Christopher J. Waskiewicz

EUV lithography at the 22nm technology node

We are evaluating the readiness of extreme ultraviolet (EUV) lithography for insertion into production at the 15 nm technology node by integrating it into standard semiconductor process flows because we believe that device integration exercises provide the truest test of technology readiness and, at the same time, highlight the remaining critical issues. In this paper, we describe the use of EUV lithography with the 0.25 NA Alpha Demo Tool (ADT) to pattern the contact and first interconnect levels of a large (~24 mm x 32 mm) 22 nm node test chip using EUV masks with state-of-the-art defectivity (~0.3 defects/cm2). We have found that: 1) the quality of EUVL printing at the 22 nm node is considerably higher than the printing produced with 193 nm immersion lithography; 2) printing at the 22 nm node with EUV lithography results in higher yield than double exposure double-etch 193i lithography; and 3) EUV lithography with the 0.25 NA ADT is capable of supporting some early device development work at the 15 nm technology node.

56 nm pitch copper dual-damascene interconnects with triple pitch split metal and double pitch split via

This work demonstrates the building of a 56 nm pitch copper dual damascene interconnects which connects to the local interconnect level. This M1/V0 dual-damascene used a triple pitch split bi-directional M1 and a double pitch split contact (V0) scheme where the local interconnects are with double pitch split in each direction, respectively. This scheme will provide great design flexibility for the advanced logic circuits. The patterning scheme is multiple negative tone development lithography-etch. A memorization layer is utilized in the triple patterned M1 and the double patterned V0 levels, respectively. After transferring the two via levels into the metal memorization layer, a self-aligned-via (SAV) RIE scheme was used to create vias confined by line trenches such that via to line spacing is maximized for better reliability. Seven litho/etch steps (LIP1/LIP2/V0C1/V0C2/M1P1/M1P2/M1P3) were employed to present this revolutionary interconnects.

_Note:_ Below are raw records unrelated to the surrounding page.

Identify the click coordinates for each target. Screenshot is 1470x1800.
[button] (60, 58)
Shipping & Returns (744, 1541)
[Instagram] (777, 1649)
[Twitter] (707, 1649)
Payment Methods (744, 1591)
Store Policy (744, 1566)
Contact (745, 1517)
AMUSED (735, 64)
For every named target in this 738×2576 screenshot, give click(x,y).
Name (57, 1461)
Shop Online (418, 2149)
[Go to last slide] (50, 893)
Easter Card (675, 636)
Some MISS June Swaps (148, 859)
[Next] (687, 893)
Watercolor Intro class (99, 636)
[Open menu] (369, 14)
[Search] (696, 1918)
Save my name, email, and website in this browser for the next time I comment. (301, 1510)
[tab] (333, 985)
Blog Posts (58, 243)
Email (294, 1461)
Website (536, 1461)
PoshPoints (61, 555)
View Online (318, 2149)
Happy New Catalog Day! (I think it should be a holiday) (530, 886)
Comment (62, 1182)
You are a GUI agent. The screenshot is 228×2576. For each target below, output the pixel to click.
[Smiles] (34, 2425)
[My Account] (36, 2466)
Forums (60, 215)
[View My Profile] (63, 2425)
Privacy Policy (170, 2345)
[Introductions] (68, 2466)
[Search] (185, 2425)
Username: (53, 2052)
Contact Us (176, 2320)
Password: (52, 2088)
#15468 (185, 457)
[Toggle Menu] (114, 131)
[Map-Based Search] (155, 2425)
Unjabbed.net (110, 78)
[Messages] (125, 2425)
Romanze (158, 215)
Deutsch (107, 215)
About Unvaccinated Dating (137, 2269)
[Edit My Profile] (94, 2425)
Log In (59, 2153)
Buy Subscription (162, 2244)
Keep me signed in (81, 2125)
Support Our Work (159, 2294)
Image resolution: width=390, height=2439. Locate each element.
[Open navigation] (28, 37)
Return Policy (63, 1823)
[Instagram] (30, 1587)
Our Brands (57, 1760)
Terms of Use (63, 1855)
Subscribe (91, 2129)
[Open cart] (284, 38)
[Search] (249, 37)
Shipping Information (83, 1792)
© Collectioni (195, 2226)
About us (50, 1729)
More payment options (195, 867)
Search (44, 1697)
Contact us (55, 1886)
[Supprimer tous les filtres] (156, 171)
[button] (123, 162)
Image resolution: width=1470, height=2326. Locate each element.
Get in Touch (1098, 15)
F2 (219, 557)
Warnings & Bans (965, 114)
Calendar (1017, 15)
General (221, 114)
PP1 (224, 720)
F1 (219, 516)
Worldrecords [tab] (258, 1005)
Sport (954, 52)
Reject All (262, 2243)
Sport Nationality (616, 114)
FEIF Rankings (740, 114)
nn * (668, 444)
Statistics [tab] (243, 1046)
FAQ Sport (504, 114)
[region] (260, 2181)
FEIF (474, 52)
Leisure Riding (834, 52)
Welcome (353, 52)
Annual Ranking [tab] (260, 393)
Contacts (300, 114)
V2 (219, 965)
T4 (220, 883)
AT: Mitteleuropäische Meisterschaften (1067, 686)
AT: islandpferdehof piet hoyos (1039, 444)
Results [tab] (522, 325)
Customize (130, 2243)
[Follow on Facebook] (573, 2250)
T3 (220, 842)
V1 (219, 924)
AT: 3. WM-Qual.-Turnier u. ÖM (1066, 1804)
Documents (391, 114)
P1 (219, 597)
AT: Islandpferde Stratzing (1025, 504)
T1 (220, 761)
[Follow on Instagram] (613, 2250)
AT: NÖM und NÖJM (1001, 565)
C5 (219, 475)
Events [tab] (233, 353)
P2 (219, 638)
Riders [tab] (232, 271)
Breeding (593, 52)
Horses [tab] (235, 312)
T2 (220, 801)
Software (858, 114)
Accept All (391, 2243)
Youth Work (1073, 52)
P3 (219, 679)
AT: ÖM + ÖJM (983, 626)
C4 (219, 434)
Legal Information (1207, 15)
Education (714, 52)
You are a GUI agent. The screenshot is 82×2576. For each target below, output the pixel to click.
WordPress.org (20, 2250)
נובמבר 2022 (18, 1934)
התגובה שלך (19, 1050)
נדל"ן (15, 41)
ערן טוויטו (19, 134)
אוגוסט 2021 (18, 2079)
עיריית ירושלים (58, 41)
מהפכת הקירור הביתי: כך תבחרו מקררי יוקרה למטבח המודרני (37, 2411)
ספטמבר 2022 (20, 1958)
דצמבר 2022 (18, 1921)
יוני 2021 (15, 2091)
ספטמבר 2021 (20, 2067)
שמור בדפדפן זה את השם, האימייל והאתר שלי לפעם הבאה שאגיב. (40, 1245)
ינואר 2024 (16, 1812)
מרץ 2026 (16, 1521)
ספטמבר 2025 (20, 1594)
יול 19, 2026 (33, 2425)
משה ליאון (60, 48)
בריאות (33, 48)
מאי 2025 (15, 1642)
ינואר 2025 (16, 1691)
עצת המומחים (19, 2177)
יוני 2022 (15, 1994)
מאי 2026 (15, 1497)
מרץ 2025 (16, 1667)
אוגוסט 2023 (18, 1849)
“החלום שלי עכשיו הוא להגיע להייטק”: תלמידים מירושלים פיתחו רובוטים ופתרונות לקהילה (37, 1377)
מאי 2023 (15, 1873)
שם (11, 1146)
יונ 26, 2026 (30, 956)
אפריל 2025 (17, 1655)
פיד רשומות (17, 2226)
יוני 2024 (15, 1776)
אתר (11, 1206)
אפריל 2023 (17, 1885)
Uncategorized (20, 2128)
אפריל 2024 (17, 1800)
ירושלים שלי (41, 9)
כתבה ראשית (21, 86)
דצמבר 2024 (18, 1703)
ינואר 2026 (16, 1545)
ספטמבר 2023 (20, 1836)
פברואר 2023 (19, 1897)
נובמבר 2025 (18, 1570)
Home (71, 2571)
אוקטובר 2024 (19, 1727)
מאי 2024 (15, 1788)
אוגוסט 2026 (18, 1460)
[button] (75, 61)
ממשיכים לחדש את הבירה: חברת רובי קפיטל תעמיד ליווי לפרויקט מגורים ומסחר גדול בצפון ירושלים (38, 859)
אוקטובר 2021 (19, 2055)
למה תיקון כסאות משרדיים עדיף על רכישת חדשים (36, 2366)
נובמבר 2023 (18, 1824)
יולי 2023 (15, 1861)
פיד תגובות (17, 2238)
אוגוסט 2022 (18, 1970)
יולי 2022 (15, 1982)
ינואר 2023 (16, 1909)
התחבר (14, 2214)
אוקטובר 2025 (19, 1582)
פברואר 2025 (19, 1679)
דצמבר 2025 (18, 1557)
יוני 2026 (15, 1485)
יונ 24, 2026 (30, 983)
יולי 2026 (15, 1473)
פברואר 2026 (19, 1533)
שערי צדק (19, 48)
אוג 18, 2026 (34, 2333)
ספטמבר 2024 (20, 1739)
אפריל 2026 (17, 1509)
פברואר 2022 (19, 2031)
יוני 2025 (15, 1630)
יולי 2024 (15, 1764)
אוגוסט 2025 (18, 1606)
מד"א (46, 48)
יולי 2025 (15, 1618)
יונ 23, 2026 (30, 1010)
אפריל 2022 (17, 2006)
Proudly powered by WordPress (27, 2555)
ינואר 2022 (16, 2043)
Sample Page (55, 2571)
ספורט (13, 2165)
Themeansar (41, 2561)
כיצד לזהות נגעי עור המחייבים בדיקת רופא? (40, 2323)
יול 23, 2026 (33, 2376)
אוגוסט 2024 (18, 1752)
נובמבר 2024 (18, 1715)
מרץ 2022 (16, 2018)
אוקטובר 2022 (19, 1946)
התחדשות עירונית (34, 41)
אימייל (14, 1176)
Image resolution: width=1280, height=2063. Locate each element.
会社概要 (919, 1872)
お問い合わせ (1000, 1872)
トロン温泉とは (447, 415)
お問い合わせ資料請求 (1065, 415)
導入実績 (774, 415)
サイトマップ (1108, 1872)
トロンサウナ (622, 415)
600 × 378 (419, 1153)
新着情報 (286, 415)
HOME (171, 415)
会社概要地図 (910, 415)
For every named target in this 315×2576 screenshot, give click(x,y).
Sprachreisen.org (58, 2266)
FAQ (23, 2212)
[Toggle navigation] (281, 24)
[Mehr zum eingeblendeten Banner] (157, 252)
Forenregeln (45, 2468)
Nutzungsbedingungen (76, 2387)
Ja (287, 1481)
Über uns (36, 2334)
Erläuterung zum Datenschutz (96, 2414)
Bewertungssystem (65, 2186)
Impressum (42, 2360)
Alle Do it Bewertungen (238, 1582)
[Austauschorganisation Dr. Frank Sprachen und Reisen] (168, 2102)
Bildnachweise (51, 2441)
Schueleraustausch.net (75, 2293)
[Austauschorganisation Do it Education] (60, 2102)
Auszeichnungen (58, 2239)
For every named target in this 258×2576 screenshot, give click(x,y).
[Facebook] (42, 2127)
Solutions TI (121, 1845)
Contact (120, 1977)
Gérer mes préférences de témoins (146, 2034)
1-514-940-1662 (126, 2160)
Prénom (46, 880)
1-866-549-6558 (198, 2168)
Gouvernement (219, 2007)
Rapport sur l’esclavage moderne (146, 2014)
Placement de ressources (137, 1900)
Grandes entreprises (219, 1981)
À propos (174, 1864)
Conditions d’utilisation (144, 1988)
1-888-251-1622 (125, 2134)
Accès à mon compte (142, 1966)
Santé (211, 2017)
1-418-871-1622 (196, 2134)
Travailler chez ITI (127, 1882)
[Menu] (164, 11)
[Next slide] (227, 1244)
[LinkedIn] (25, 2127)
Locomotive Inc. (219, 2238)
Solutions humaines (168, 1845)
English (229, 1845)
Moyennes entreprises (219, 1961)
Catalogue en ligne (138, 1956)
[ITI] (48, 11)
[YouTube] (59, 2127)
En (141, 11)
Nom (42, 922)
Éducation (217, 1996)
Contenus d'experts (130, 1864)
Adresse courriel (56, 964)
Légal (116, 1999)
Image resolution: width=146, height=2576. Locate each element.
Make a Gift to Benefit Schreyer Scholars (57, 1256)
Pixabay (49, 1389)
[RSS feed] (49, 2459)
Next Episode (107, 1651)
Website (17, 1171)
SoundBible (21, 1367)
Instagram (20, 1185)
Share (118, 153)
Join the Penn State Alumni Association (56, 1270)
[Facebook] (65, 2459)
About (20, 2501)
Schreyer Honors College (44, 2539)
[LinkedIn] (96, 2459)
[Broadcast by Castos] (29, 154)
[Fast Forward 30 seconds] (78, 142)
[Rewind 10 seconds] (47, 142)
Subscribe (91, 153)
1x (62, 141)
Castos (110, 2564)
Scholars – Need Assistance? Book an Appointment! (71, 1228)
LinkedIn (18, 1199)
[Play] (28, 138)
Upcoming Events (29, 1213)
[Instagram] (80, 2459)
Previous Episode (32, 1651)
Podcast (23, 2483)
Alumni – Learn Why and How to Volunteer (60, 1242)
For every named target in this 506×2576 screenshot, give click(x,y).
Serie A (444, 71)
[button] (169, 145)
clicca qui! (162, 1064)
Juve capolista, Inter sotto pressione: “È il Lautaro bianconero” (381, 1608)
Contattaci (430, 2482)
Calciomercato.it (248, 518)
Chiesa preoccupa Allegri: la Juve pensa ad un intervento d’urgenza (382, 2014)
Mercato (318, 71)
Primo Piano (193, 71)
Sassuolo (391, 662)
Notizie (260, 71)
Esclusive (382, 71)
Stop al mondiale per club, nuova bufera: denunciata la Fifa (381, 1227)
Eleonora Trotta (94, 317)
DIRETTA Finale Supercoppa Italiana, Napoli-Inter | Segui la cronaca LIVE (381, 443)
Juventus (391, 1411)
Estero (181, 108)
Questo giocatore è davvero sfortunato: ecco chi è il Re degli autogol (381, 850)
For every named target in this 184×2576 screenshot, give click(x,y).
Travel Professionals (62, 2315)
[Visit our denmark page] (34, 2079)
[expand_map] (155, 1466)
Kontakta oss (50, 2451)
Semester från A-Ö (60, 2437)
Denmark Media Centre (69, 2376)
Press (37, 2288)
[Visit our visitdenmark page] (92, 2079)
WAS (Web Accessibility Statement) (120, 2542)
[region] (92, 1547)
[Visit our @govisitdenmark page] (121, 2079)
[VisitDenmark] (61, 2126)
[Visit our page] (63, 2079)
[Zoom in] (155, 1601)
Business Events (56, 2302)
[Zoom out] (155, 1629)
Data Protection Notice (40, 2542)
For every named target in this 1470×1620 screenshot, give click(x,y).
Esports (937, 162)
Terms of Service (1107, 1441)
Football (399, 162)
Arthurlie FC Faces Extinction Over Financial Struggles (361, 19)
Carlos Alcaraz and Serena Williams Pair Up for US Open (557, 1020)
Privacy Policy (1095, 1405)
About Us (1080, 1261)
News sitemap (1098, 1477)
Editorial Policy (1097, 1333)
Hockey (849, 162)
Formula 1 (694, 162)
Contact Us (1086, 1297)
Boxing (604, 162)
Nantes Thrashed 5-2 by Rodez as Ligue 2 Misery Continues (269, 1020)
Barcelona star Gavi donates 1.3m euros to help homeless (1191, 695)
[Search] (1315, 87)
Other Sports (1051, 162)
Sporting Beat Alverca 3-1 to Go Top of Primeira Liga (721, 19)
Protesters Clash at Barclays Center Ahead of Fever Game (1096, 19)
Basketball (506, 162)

Spacer-defined double patterning for 20nm and beyond logic BEOL technology

Spacer-defined double patterning was investigated as a patterning option for 20/14-nm logic technologys back-end-of-line (BEOL), and compared with the double patterning options of front-end-of-line (FEOL). Negative spacer-defined double patterning was used to provide less overlay impact and variable CD control on the metal lines compared with other double patterning techniques. Block lithography as a 2nd exposure was able to maintain better tip-to-tip and tip-to-line fidelity by forming lines that behave as a additive etch block. SiO2 spacer was directly deposited on resist core-mandrel via a low-temperature deposition process. Resist integrity was optimized through aerial image and mask optimization as well as resist selection processes. Design decomposition of the BEOL layout was identified as a major challenge in enabling the spacer-defined double patterning. Finally, successful integration of the patterning into the BEOL device was demonstrated.

56nm-pitch low-k/Cu dual-damascene interconnects integration with sidewall image transfer (SIT) patterning scheme

Three metal level 56nm-pitch Cu dual damascene interconnects in k2.7 low-k ILD have been demonstrated by using sidewall-image-transfer (SIT) patterning scheme to investigate the feasibility of the SIT process for sub 50nm-pitch technology node. 45nm-pitch line resistance (R) and capacitance (C) simulation are performed to estimate the R-C variation for double patterning schemes. The photoresist mandrel SIT process for 56nm-pitch Cu line is investigated to develop the constant line pitch and less line edge roughness (LER). The basic electrical properties such as line open/short and via chain open/short yields are ~100%. The 56nm-pitch R-C variation is comparable to simulated 80nm-pitch R-C variation. The SIT patterning process is a strong candidate to improve the R-C variation for sub50nm-pitch technology nodes.